▸ **Collected data entries**:
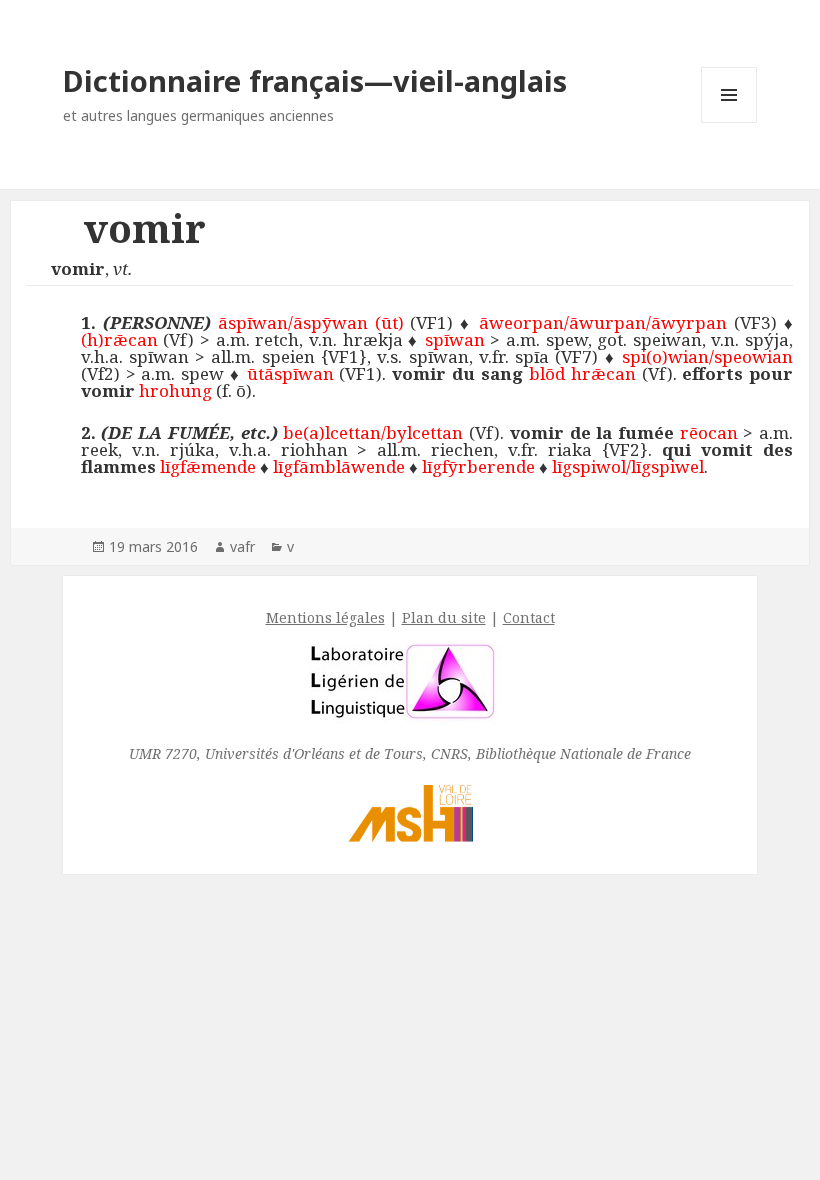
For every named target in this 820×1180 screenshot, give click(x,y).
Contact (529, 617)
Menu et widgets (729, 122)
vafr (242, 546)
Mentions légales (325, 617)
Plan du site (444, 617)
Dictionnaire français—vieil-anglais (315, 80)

* * *

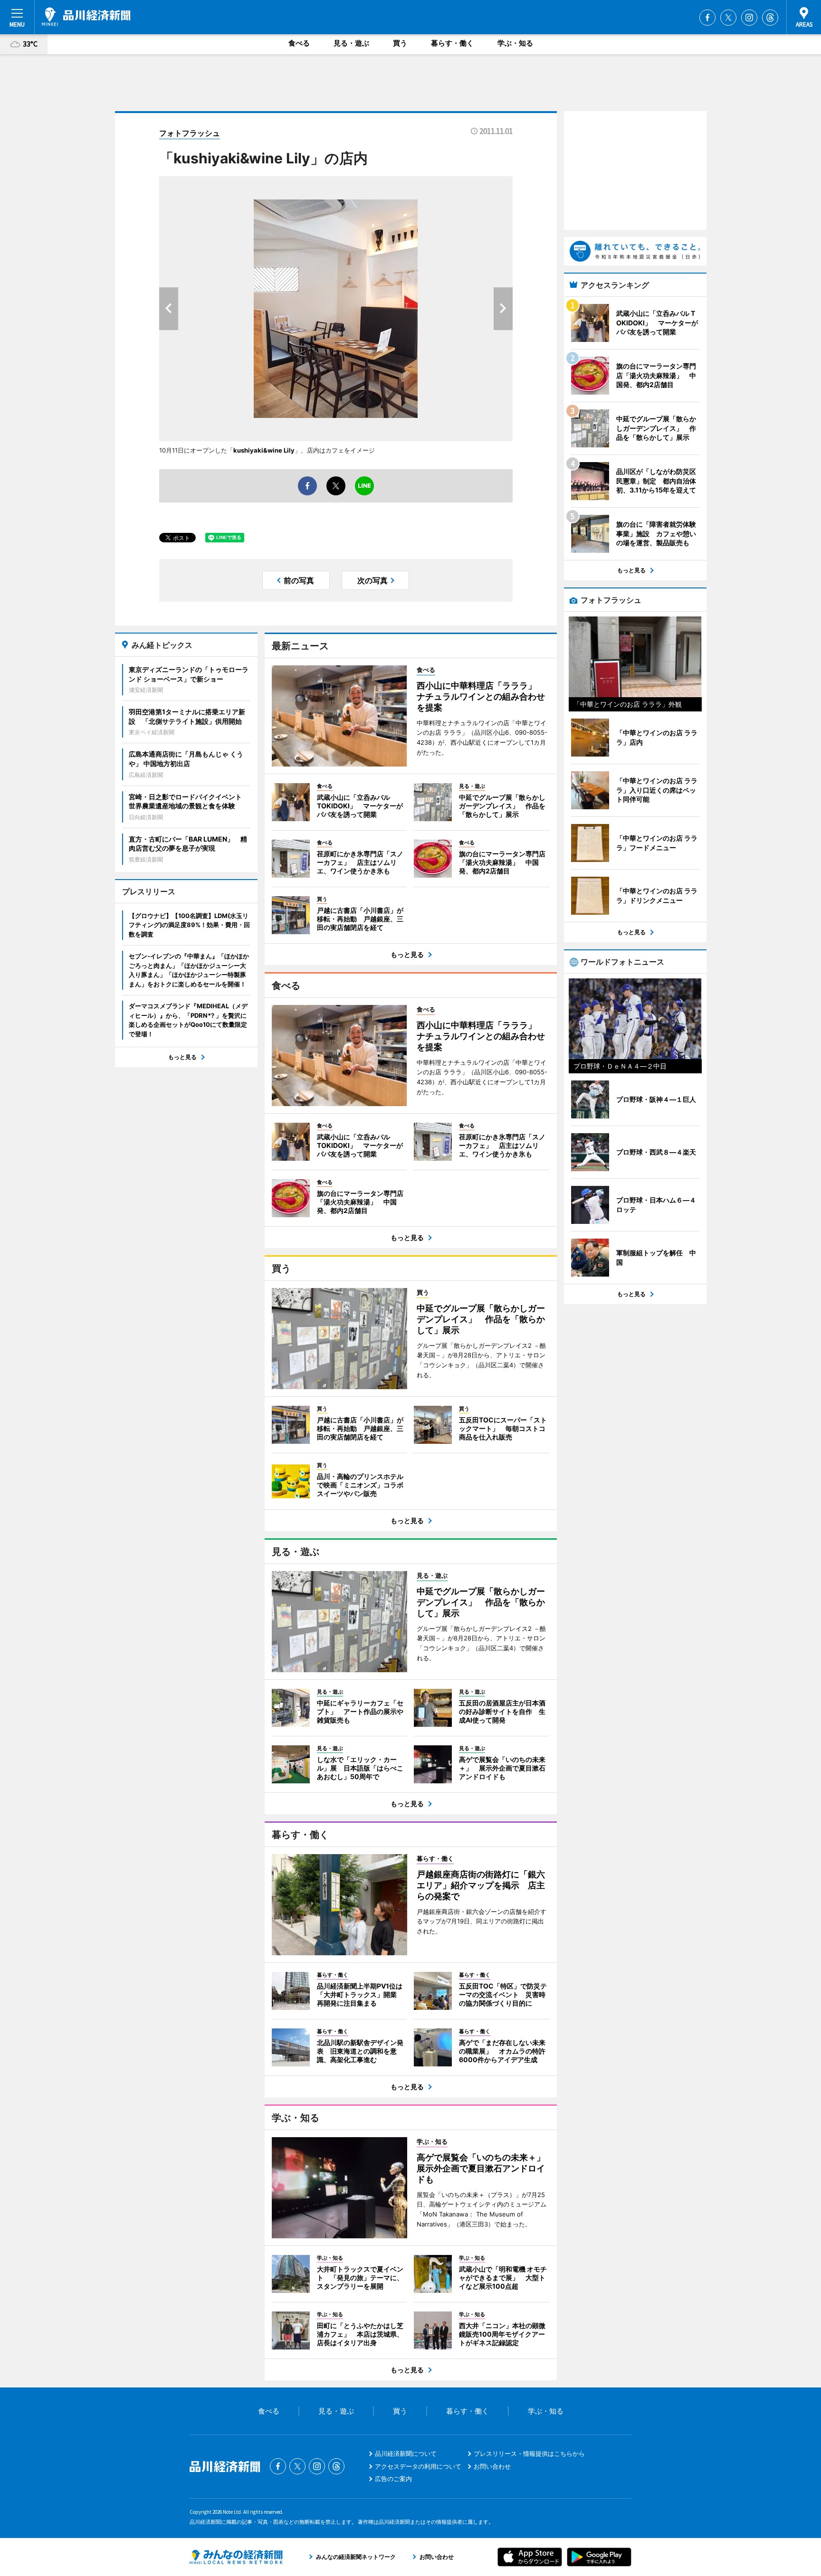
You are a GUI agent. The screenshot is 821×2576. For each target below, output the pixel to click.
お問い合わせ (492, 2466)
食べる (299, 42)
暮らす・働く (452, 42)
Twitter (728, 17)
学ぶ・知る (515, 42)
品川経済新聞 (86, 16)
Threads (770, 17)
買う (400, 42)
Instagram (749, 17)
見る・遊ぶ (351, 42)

--

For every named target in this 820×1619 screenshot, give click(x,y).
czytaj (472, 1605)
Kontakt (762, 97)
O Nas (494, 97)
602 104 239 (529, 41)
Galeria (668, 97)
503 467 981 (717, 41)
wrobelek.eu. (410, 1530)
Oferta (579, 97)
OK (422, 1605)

▸ **Aim of the exercise**: Throughout the records above, find the lines in which the word "every" appears and return them.

▸ **Exercise response**:
For every named target in this 820×1180 screenshot, give click(x,y).
For every named target in this 820×1619 screenshot, give click(x,y).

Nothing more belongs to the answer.